▸ Action item
Copy the lines below verbatim, but only from the line containing "The height and width of the screenshot is (732, 1302)." through the end of the data.

▸ Given information
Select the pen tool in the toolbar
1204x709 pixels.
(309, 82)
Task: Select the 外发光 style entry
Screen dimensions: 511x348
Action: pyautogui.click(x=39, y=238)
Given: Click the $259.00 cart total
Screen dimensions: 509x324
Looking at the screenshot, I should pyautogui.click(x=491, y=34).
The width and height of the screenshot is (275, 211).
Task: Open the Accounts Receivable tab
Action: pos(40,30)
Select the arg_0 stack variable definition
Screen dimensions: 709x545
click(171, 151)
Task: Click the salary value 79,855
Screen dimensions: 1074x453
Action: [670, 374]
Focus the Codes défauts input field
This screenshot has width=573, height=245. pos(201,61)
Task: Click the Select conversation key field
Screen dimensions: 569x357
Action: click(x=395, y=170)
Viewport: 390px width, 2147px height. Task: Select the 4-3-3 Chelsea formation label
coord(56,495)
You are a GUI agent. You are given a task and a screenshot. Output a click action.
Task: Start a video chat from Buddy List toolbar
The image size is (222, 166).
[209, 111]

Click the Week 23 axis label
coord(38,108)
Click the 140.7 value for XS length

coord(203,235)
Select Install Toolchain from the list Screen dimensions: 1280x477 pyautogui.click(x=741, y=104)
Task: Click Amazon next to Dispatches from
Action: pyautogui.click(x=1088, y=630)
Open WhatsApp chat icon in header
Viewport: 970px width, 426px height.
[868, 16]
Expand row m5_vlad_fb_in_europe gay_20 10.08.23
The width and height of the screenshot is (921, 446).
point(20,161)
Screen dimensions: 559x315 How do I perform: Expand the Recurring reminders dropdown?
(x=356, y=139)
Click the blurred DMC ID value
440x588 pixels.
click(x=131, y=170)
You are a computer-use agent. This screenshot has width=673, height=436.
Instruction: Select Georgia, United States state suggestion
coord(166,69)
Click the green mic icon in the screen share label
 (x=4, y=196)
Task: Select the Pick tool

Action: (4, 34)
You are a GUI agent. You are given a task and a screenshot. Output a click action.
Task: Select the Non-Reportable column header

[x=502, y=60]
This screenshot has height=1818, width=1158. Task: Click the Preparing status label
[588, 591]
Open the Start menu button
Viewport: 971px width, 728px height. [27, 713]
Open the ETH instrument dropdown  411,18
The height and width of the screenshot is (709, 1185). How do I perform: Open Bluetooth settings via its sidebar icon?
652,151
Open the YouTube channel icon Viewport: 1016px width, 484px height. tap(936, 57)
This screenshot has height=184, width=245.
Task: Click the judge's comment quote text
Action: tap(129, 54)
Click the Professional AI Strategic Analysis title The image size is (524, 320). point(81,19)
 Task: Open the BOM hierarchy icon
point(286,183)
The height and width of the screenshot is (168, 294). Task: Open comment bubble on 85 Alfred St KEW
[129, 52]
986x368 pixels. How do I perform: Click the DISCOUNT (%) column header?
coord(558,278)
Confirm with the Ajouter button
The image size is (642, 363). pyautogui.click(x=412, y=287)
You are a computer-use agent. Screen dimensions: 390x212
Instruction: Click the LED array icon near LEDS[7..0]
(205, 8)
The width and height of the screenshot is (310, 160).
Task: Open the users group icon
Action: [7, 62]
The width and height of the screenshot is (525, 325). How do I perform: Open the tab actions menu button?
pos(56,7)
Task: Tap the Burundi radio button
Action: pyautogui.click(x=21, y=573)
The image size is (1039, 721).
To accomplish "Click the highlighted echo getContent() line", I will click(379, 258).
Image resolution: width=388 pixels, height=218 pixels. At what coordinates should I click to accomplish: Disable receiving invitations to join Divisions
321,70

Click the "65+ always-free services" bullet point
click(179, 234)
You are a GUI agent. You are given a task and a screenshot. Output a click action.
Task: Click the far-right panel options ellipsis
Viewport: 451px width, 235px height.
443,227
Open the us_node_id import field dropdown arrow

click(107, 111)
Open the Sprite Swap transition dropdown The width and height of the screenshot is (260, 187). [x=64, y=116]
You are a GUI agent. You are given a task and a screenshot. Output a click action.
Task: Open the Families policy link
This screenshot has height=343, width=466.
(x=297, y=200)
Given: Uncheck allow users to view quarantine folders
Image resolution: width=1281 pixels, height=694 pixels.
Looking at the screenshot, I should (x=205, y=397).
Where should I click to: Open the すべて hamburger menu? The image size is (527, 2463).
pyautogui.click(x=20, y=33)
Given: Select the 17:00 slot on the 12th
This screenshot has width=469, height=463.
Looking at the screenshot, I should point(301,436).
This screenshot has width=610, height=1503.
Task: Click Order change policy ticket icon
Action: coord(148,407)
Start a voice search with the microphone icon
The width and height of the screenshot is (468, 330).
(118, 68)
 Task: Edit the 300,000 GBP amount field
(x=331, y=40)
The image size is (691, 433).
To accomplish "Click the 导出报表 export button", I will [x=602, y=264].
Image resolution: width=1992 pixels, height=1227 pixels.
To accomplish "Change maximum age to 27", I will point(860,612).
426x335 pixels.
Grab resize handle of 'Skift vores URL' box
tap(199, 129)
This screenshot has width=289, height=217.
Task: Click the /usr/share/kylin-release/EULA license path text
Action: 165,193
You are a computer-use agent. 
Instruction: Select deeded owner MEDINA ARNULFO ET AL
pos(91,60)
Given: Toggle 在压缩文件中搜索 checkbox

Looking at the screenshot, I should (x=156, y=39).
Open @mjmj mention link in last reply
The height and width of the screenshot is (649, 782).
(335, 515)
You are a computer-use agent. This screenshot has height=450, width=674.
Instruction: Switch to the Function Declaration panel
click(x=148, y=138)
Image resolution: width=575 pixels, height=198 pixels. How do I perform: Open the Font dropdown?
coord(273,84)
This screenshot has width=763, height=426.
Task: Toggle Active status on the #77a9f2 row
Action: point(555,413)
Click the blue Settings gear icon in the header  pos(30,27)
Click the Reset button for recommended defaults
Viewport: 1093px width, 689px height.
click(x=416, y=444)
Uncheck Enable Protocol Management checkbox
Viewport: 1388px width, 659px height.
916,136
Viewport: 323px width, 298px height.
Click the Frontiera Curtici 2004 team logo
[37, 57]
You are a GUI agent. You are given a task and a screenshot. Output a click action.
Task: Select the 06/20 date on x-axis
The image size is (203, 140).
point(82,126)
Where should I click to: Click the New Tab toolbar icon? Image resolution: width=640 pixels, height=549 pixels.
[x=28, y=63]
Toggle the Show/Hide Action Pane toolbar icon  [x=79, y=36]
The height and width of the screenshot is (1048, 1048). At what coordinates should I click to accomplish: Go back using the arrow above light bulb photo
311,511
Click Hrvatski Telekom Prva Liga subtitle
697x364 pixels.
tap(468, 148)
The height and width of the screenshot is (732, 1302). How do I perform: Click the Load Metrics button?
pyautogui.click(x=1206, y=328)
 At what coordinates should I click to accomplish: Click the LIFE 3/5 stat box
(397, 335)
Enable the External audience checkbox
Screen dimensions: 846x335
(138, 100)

▸ Exercise response
The height and width of the screenshot is (732, 1302). How do I perform: Click the Load Metrics button?
pyautogui.click(x=1206, y=328)
 At what coordinates should I click to accomplish: Click the LIFE 3/5 stat box
(397, 335)
Enable the External audience checkbox
Screen dimensions: 846x335
(138, 100)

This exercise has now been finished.